Your goal ▸
Repeat each entry in full, exactly.

Supplied data ▸
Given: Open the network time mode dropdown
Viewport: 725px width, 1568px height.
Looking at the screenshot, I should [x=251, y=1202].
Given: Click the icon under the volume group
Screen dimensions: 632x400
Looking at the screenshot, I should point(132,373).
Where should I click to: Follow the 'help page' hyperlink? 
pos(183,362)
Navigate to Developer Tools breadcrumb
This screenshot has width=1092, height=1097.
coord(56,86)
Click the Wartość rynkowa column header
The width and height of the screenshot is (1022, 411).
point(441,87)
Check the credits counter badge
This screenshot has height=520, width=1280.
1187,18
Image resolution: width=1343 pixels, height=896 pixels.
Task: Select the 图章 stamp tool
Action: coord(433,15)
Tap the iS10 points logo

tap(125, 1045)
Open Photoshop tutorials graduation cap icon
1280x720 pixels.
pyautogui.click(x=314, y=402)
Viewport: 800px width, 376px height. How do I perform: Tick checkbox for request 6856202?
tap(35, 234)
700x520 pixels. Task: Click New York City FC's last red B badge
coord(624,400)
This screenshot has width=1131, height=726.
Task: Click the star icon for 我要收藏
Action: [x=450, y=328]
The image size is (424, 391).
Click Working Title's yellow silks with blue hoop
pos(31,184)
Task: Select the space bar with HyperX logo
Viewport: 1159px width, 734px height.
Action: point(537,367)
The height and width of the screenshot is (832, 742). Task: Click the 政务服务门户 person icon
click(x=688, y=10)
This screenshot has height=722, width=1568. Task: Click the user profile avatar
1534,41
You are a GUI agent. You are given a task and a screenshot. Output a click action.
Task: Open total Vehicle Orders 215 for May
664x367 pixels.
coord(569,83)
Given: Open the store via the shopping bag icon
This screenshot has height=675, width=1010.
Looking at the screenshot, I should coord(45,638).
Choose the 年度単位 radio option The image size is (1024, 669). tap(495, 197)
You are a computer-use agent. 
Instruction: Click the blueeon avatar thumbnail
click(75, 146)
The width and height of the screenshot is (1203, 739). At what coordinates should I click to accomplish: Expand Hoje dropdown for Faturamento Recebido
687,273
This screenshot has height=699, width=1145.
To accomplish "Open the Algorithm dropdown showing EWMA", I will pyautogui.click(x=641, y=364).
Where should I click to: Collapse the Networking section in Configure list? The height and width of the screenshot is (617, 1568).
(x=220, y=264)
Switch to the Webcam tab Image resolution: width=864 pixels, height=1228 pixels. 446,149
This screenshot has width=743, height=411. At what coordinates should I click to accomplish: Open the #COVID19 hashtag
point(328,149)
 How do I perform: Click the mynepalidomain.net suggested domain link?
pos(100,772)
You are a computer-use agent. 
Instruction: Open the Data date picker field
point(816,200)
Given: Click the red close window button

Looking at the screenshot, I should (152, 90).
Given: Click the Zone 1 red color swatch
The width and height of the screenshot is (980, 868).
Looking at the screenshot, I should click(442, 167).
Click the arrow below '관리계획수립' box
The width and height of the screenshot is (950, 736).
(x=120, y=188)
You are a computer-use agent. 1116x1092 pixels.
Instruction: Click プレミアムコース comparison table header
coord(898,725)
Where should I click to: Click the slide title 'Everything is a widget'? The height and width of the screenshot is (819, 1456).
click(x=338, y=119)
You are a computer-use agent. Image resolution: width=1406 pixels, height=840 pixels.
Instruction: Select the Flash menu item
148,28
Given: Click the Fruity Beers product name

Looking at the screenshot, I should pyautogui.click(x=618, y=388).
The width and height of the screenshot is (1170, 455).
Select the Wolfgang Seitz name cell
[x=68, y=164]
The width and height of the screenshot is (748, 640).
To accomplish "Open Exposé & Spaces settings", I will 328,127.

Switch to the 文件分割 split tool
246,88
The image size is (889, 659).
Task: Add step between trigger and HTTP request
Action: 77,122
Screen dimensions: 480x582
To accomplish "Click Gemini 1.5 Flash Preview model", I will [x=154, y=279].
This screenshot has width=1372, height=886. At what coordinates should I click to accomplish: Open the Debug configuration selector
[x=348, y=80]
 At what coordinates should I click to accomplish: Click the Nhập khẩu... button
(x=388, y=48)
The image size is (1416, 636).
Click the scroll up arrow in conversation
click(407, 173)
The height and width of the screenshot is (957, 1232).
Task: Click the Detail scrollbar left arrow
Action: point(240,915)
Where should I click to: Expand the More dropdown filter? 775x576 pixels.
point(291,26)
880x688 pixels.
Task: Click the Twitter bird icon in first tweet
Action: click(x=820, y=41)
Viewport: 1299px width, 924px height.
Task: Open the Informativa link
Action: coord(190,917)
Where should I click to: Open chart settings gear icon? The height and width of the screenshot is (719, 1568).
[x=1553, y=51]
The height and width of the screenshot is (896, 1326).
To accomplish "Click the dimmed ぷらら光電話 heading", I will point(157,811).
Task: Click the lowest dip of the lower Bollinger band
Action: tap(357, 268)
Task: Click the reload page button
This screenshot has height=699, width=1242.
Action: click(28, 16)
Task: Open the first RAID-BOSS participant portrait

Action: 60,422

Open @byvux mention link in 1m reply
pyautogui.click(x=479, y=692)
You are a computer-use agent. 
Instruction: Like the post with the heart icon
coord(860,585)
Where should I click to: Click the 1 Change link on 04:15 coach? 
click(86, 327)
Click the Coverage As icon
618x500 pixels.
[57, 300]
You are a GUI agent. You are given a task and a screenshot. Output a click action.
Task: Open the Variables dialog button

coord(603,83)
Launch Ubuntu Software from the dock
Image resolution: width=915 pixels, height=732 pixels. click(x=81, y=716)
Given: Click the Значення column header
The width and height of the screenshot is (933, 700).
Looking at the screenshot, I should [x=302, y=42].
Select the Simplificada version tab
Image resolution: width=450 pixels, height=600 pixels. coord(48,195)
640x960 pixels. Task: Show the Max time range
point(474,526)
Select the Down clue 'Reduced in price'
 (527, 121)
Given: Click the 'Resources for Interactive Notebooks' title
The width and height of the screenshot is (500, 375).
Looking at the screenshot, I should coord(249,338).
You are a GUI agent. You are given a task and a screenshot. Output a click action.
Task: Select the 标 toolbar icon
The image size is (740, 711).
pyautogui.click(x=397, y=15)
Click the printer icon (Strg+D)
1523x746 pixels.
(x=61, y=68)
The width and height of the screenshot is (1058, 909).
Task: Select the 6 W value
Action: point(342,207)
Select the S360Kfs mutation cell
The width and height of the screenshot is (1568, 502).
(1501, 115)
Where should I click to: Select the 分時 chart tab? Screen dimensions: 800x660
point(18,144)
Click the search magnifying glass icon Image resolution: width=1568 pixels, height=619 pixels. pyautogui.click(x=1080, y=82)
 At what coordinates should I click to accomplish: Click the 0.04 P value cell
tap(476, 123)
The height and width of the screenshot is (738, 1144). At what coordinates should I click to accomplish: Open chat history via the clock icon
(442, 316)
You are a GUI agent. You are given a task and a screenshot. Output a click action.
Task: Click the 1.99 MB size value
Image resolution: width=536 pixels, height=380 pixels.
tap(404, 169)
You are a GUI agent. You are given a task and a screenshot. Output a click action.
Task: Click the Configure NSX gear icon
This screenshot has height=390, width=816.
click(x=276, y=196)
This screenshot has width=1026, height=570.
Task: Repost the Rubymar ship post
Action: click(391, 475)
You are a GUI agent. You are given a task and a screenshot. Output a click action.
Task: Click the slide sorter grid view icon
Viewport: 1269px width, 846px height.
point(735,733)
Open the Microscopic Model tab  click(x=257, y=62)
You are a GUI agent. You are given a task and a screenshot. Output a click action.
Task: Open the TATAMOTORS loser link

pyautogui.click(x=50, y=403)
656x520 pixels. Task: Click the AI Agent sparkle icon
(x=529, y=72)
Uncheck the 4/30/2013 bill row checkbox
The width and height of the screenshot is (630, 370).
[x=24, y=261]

Answer for the task ▸
Given: Open the network time mode dropdown
Viewport: 725px width, 1568px height.
Looking at the screenshot, I should [x=251, y=1202].
Given: Click the icon under the volume group
Screen dimensions: 632x400
Looking at the screenshot, I should point(132,373).
Where should I click to: Follow the 'help page' hyperlink? 
pos(183,362)
Navigate to Developer Tools breadcrumb
This screenshot has width=1092, height=1097.
coord(56,86)
Click the Wartość rynkowa column header
The width and height of the screenshot is (1022, 411).
point(441,87)
Check the credits counter badge
This screenshot has height=520, width=1280.
1187,18
Image resolution: width=1343 pixels, height=896 pixels.
Task: Select the 图章 stamp tool
Action: coord(433,15)
Tap the iS10 points logo

tap(125, 1045)
Open Photoshop tutorials graduation cap icon
1280x720 pixels.
pyautogui.click(x=314, y=402)
Viewport: 800px width, 376px height. How do I perform: Tick checkbox for request 6856202?
tap(35, 234)
700x520 pixels. Task: Click New York City FC's last red B badge
coord(624,400)
This screenshot has width=1131, height=726.
Task: Click the star icon for 我要收藏
Action: [x=450, y=328]
The image size is (424, 391).
Click Working Title's yellow silks with blue hoop
pos(31,184)
Task: Select the space bar with HyperX logo
Viewport: 1159px width, 734px height.
Action: point(537,367)
The height and width of the screenshot is (832, 742). Task: Click the 政务服务门户 person icon
click(x=688, y=10)
This screenshot has height=722, width=1568. Task: Click the user profile avatar
1534,41
You are a GUI agent. You are given a task and a screenshot. Output a click action.
Task: Open total Vehicle Orders 215 for May
664x367 pixels.
coord(569,83)
Given: Open the store via the shopping bag icon
This screenshot has height=675, width=1010.
Looking at the screenshot, I should coord(45,638).
Choose the 年度単位 radio option The image size is (1024, 669). tap(495, 197)
You are a computer-use agent. 
Instruction: Click the blueeon avatar thumbnail
click(75, 146)
The width and height of the screenshot is (1203, 739). At what coordinates should I click to accomplish: Expand Hoje dropdown for Faturamento Recebido
687,273
This screenshot has height=699, width=1145.
To accomplish "Open the Algorithm dropdown showing EWMA", I will pyautogui.click(x=641, y=364).
Where should I click to: Collapse the Networking section in Configure list? The height and width of the screenshot is (617, 1568).
(x=220, y=264)
Switch to the Webcam tab Image resolution: width=864 pixels, height=1228 pixels. 446,149
This screenshot has width=743, height=411. At what coordinates should I click to accomplish: Open the #COVID19 hashtag
point(328,149)
 How do I perform: Click the mynepalidomain.net suggested domain link?
pos(100,772)
You are a computer-use agent. 
Instruction: Open the Data date picker field
point(816,200)
Given: Click the red close window button

Looking at the screenshot, I should (152, 90).
Given: Click the Zone 1 red color swatch
The width and height of the screenshot is (980, 868).
Looking at the screenshot, I should click(442, 167).
Click the arrow below '관리계획수립' box
The width and height of the screenshot is (950, 736).
(x=120, y=188)
You are a computer-use agent. 1116x1092 pixels.
Instruction: Click プレミアムコース comparison table header
coord(898,725)
Where should I click to: Click the slide title 'Everything is a widget'? The height and width of the screenshot is (819, 1456).
click(x=338, y=119)
You are a computer-use agent. Image resolution: width=1406 pixels, height=840 pixels.
Instruction: Select the Flash menu item
148,28
Given: Click the Fruity Beers product name

Looking at the screenshot, I should pyautogui.click(x=618, y=388).
The width and height of the screenshot is (1170, 455).
Select the Wolfgang Seitz name cell
[x=68, y=164]
The width and height of the screenshot is (748, 640).
To accomplish "Open Exposé & Spaces settings", I will 328,127.

Switch to the 文件分割 split tool
246,88
The image size is (889, 659).
Task: Add step between trigger and HTTP request
Action: 77,122
Screen dimensions: 480x582
To accomplish "Click Gemini 1.5 Flash Preview model", I will [x=154, y=279].
This screenshot has width=1372, height=886. At what coordinates should I click to accomplish: Open the Debug configuration selector
[x=348, y=80]
 At what coordinates should I click to accomplish: Click the Nhập khẩu... button
(x=388, y=48)
The image size is (1416, 636).
Click the scroll up arrow in conversation
click(407, 173)
The height and width of the screenshot is (957, 1232).
Task: Click the Detail scrollbar left arrow
Action: point(240,915)
Where should I click to: Expand the More dropdown filter? 775x576 pixels.
point(291,26)
880x688 pixels.
Task: Click the Twitter bird icon in first tweet
Action: click(x=820, y=41)
Viewport: 1299px width, 924px height.
Task: Open the Informativa link
Action: coord(190,917)
Where should I click to: Open chart settings gear icon? The height and width of the screenshot is (719, 1568).
[x=1553, y=51]
The height and width of the screenshot is (896, 1326).
To accomplish "Click the dimmed ぷらら光電話 heading", I will point(157,811).
Task: Click the lowest dip of the lower Bollinger band
Action: tap(357, 268)
Task: Click the reload page button
This screenshot has height=699, width=1242.
Action: click(28, 16)
Task: Open the first RAID-BOSS participant portrait

Action: 60,422

Open @byvux mention link in 1m reply
pyautogui.click(x=479, y=692)
You are a computer-use agent. 
Instruction: Like the post with the heart icon
coord(860,585)
Where should I click to: Click the 1 Change link on 04:15 coach? 
click(86, 327)
Click the Coverage As icon
618x500 pixels.
[57, 300]
You are a GUI agent. You are given a task and a screenshot. Output a click action.
Task: Open the Variables dialog button

coord(603,83)
Launch Ubuntu Software from the dock
Image resolution: width=915 pixels, height=732 pixels. click(x=81, y=716)
Given: Click the Значення column header
The width and height of the screenshot is (933, 700).
Looking at the screenshot, I should [x=302, y=42].
Select the Simplificada version tab
Image resolution: width=450 pixels, height=600 pixels. coord(48,195)
640x960 pixels. Task: Show the Max time range
point(474,526)
Select the Down clue 'Reduced in price'
 (527, 121)
Given: Click the 'Resources for Interactive Notebooks' title
The width and height of the screenshot is (500, 375).
Looking at the screenshot, I should coord(249,338).
You are a GUI agent. You are given a task and a screenshot. Output a click action.
Task: Select the 标 toolbar icon
The image size is (740, 711).
pyautogui.click(x=397, y=15)
Click the printer icon (Strg+D)
1523x746 pixels.
(x=61, y=68)
The width and height of the screenshot is (1058, 909).
Task: Select the 6 W value
Action: point(342,207)
Select the S360Kfs mutation cell
The width and height of the screenshot is (1568, 502).
(1501, 115)
Where should I click to: Select the 分時 chart tab? Screen dimensions: 800x660
point(18,144)
Click the search magnifying glass icon Image resolution: width=1568 pixels, height=619 pixels. pyautogui.click(x=1080, y=82)
 At what coordinates should I click to accomplish: Click the 0.04 P value cell
tap(476, 123)
The height and width of the screenshot is (738, 1144). At what coordinates should I click to accomplish: Open chat history via the clock icon
(442, 316)
You are a GUI agent. You are given a task and a screenshot. Output a click action.
Task: Click the 1.99 MB size value
Image resolution: width=536 pixels, height=380 pixels.
tap(404, 169)
You are a GUI agent. You are given a task and a screenshot. Output a click action.
Task: Click the Configure NSX gear icon
This screenshot has height=390, width=816.
click(x=276, y=196)
This screenshot has width=1026, height=570.
Task: Repost the Rubymar ship post
Action: click(391, 475)
You are a GUI agent. You are given a task and a screenshot. Output a click action.
Task: Click the slide sorter grid view icon
Viewport: 1269px width, 846px height.
point(735,733)
Open the Microscopic Model tab  click(x=257, y=62)
You are a GUI agent. You are given a task and a screenshot. Output a click action.
Task: Open the TATAMOTORS loser link

pyautogui.click(x=50, y=403)
656x520 pixels. Task: Click the AI Agent sparkle icon
(x=529, y=72)
Uncheck the 4/30/2013 bill row checkbox
The width and height of the screenshot is (630, 370).
[x=24, y=261]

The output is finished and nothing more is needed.